◆ **DOCUMENTO**:
Uma das franquias de terror mais cultuadas de todos os tempos, Evil Dead (ou Uma Noite Alucinante, se preferir) está de volta com seu mais novo lançamento, A Morte do Demônio: A Ascensão. Aqui, seguimos a história de duas irmãs cujas vidas são definitivamente destruídas pelo ressurgimento do Necronomicon.

Com direção e roteiro de Lee Cronin (de The Hole in the Ground), o novo filme traz Alyssa Sutherland e Lily Sullivan nos papéis principais, ao mesmo tempo em que troca o bosque escondido na floresta por um condomínio no coração de Los Angeles. Mas será que há algo de bom no novo filme ou a franquia devia permanecer, como o seu livro dos mortos, escondida para sempre? Já conferimos o filme e aqui você pode ler a nossa crítica!

Ficha Técnica

Título: A Morte do Demônio: A Ascensão (Evil Dead Rise)

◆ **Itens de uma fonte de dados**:
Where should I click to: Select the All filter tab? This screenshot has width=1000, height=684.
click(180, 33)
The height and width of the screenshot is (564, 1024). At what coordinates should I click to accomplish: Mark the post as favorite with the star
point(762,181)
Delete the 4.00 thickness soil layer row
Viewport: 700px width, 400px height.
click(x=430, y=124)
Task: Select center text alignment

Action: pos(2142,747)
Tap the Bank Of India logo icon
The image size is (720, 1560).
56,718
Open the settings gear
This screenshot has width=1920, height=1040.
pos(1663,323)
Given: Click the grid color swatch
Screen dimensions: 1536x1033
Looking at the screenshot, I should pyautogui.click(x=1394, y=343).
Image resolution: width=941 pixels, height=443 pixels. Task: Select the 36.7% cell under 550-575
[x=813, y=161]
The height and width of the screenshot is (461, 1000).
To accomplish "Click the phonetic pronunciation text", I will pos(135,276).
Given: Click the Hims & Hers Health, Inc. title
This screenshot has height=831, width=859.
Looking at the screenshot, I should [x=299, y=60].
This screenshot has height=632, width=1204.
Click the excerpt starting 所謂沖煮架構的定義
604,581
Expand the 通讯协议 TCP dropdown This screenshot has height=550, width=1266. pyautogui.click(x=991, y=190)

◆ **OBJETIVOS**:
[1] Reproduza o trecho da crítica que vai de "Com direção e" até "a nossa crítica!".
[2] Responda às perguntas abaixo com base na crítica.
(a) Quem assina a direção e o roteiro do novo filme?
(b) Quais atrizes fazem os papéis principais?
(c) Que cenário o filme usa no lugar do bosque escondido na floresta?

◆ **RESPOSTAS ESPERADAS**:
[1]
Com direção e roteiro de Lee Cronin (de The Hole in the Ground), o novo filme traz Alyssa Sutherland e Lily Sullivan nos papéis principais, ao mesmo tempo em que troca o bosque escondido na floresta por um condomínio no coração de Los Angeles. Mas será que há algo de bom no novo filme ou a franquia devia permanecer, como o seu livro dos mortos, escondida para sempre? Já conferimos o filme e aqui você pode ler a nossa crítica!

[2]
(a) Lee Cronin.
(b) Alyssa Sutherland e Lily Sullivan.
(c) Um condomínio no coração de Los Angeles.